§ **Your assignment**:
Please return exactly the line that contains "Click the 初试参考书目 heading" and every line after it, through the last line of the records below, with no pictures.

(Entries taken from a collection)
[Start of section]

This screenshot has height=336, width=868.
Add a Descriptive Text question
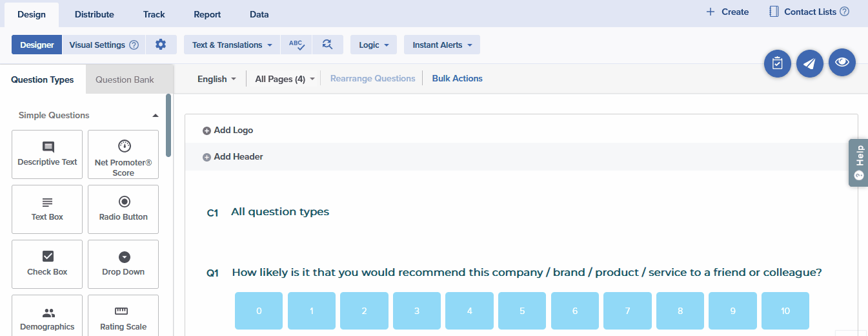pyautogui.click(x=47, y=154)
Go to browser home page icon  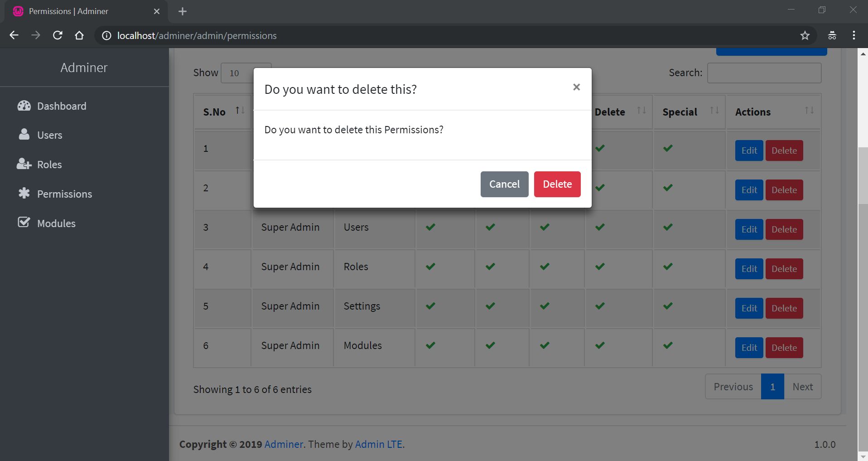(x=79, y=35)
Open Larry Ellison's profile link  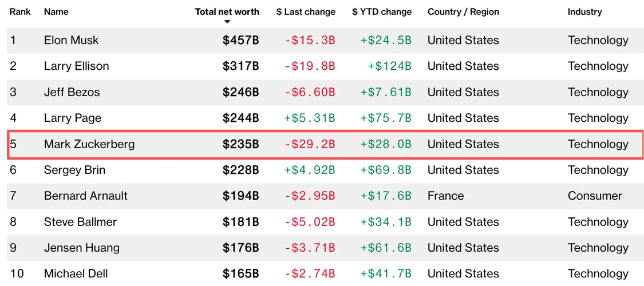coord(76,66)
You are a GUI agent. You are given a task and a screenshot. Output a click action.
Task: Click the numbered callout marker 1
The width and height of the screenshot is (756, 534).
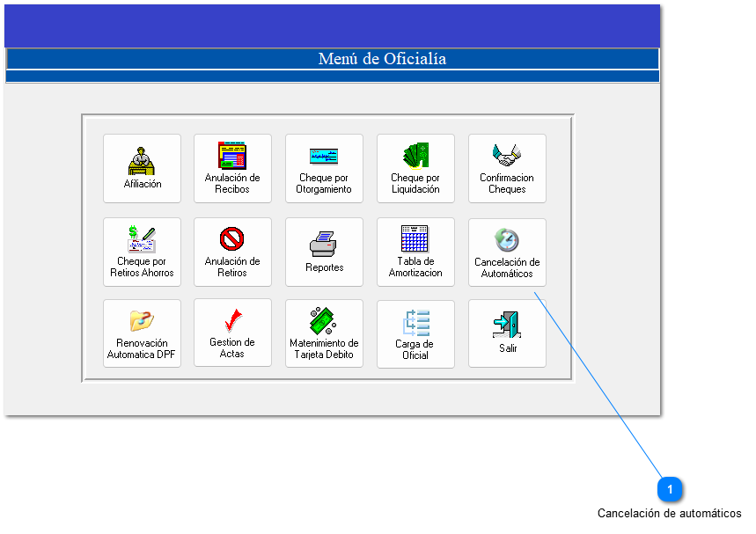670,488
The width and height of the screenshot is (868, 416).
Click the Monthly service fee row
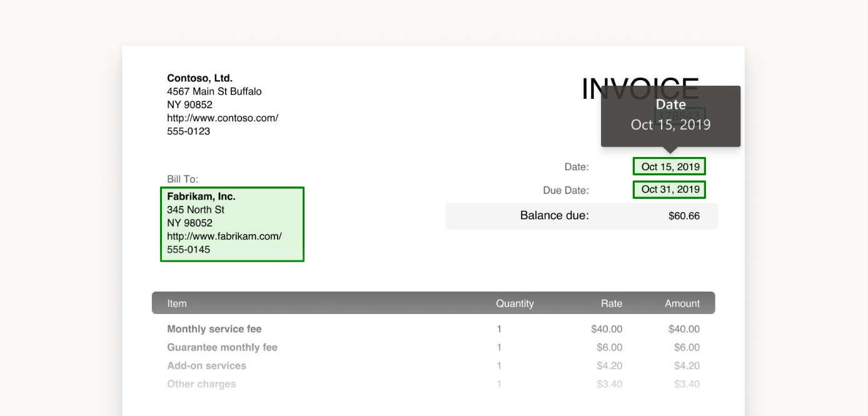click(214, 328)
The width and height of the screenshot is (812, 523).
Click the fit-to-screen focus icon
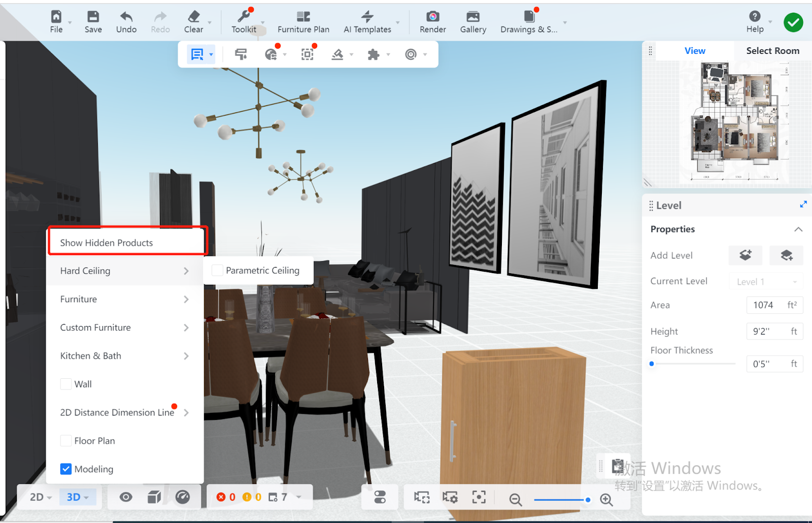coord(479,498)
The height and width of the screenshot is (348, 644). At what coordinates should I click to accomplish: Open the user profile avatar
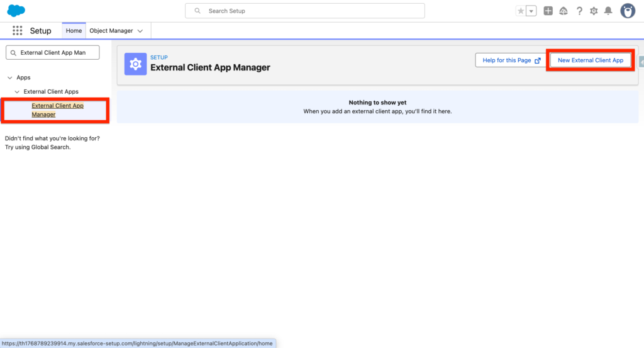point(628,11)
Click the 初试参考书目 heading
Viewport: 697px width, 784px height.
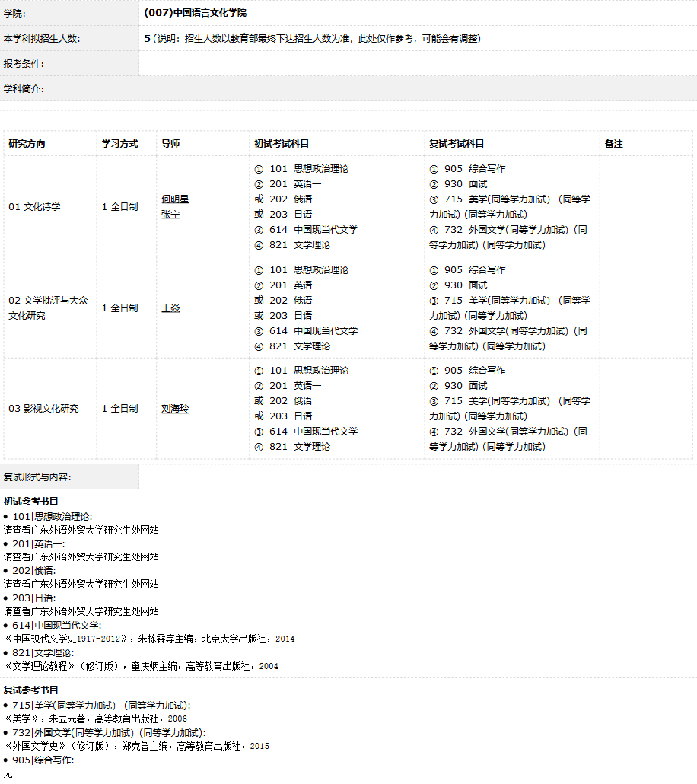click(x=31, y=502)
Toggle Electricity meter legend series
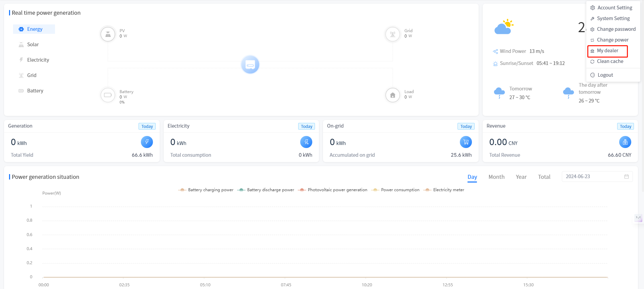 click(444, 190)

[End of section]

§ **Exercise answer**:
Click the 初试参考书目 heading
Viewport: 697px width, 784px height.
click(x=31, y=502)
Toggle Electricity meter legend series
 click(444, 190)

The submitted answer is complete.